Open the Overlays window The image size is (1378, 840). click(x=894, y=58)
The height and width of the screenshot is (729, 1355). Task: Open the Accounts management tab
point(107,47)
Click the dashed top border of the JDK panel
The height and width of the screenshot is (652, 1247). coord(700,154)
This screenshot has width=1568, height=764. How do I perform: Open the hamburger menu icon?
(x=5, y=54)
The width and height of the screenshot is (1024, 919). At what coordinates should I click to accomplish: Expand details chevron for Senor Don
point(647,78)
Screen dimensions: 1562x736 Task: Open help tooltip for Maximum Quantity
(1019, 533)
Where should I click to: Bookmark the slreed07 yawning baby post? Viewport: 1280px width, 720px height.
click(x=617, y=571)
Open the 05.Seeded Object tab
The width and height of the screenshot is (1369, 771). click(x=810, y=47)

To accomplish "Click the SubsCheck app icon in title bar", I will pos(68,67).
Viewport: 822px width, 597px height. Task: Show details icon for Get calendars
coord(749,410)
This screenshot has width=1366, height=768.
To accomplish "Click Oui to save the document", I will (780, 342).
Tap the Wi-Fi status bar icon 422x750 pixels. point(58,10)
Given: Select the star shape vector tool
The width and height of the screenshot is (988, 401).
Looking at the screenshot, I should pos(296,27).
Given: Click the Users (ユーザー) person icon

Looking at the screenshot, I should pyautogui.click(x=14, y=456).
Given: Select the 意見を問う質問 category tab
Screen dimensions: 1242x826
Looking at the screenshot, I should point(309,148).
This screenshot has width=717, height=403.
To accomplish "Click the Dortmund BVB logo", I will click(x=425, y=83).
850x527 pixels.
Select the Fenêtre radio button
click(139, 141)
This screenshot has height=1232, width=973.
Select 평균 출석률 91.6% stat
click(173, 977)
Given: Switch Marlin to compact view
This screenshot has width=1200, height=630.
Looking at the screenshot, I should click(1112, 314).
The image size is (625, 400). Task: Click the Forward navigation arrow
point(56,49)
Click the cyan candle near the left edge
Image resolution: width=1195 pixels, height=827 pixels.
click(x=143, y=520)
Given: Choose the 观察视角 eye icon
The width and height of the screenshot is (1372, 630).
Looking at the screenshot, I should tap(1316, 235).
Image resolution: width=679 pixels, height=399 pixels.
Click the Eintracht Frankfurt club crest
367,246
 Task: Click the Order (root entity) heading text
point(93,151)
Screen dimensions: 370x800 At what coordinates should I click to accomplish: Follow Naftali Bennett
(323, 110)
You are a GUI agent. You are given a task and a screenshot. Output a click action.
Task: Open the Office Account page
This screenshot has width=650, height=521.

§ Exercise
When a line of the records has the word "will", pick it out and copy it.

§ Response to this task
To accomplish "Click the SubsCheck app icon in title bar", I will pos(68,67).
To accomplish "Click Oui to save the document", I will (780, 342).
To accomplish "Click the Dortmund BVB logo", I will click(x=425, y=83).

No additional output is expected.